A key highlight was the full embedding of the rebel Active loyalty program and the launch of Supercheap Auto’s new “Spend & Get” loyalty scheme in July 2025. This new program replaces the previous Best Price Credit and promises a more generous and straightforward reward system, expected to stimulate customer visitation and spending without impacting gross margin. The group reported a rise to 12.5 million active club members, who now account for nearly 80% of total sales, reflecting strong customer engagement and loyalty.

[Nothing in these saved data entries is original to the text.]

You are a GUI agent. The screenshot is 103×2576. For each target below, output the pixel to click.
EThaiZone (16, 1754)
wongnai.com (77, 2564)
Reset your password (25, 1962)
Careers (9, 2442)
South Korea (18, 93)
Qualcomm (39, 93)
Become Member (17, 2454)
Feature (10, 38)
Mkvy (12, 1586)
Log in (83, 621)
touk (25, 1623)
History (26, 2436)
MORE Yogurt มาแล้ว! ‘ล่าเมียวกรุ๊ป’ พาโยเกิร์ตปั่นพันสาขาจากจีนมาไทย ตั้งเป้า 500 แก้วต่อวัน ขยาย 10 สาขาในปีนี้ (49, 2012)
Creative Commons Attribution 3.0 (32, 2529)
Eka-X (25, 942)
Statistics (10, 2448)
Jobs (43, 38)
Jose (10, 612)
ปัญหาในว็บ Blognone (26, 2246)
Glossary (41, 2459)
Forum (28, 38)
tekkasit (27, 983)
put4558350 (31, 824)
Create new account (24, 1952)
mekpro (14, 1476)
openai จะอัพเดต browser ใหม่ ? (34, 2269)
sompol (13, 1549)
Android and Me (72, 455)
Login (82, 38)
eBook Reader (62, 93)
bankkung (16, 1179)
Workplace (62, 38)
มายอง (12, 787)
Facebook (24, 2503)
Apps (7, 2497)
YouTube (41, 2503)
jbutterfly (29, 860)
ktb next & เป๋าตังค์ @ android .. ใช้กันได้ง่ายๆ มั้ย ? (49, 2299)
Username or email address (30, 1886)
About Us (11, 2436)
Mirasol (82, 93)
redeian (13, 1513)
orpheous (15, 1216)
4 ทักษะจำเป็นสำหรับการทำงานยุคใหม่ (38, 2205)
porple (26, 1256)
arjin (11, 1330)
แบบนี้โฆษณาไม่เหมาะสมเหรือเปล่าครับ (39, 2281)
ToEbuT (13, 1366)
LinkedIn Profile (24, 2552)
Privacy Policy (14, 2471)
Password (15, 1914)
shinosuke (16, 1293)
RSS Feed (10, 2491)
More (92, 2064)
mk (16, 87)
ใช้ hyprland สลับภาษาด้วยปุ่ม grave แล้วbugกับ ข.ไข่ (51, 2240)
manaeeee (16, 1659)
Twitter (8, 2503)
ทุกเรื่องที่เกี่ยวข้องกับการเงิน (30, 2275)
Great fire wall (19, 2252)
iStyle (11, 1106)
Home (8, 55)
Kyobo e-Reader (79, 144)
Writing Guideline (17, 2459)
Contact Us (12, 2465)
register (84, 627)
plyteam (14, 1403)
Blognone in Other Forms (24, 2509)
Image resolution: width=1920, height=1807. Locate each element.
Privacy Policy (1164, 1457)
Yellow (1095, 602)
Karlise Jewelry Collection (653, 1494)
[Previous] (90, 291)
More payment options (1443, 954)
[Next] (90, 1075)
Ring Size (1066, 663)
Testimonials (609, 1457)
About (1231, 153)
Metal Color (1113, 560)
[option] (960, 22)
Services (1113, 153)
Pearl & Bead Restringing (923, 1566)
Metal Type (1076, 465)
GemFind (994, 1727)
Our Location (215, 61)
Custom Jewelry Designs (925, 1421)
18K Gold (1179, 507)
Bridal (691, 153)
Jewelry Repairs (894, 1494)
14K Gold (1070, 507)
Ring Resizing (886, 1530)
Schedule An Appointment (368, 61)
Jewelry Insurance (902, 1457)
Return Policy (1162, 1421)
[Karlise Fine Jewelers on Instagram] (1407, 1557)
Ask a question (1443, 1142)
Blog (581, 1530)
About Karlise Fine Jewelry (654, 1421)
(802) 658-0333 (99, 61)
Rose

Network Expansion and Store Refurbishments

Super Retail Group expanded its store network by a net 23 stores during FY25, ending the year with 782 stores across Australia and New Zealand. This growth was supported by targeted store openings and refurbishments, including flagship store upgrades such as rebel’s rCX store in Bondi Junction. The group’s strategic investment in store formats and regional expansion has contributed to improved sales density and sustained revenue growth.

Profitability and Margin Pressures

While sales grew, normalised profit before tax declined by 3.9% to $329.4 million, with a 70 basis point contraction in PBT margin to 8.1%. Margin pressures were attributed to strategic investments in network expansion, loyalty programs, and elevated stock loss, partially offset by marketing savings and gross margin improvements in some segments. The group maintained a strong net cash position of $63 million and declared a fully franked final dividend of 34 cents per share, alongside a special dividend of 30 cents, reflecting confidence in cash flow generation.

Looking Ahead – FY26 and Beyond

Early trading in FY26 is positive, with like-for-like sales growth of 3.1% in the first seven weeks. The group plans to invest $155 million in capital expenditure, focusing on store development, completion of the new Victorian distribution centre at Truganina, and technology enhancements including cyber and omni-channel capabilities. However, FY26 will also see increased project costs related to system upgrades and distribution centre transitions, expected to weigh on operating expenses.

Bottom Line?

Super Retail Group’s FY25 results reflect steady growth and strategic investment, but margin pressures and elevated costs signal a cautious watch for FY26.

Questions in the middle?

  • How will the new 'Spend & Get' loyalty program impact customer spending patterns and margins over the medium term?
  • Can Super Retail Group sustain margin improvements amid ongoing network expansion and elevated operating costs?
  • What are the risks and opportunities associated with the phased opening of the new Victorian distribution centre?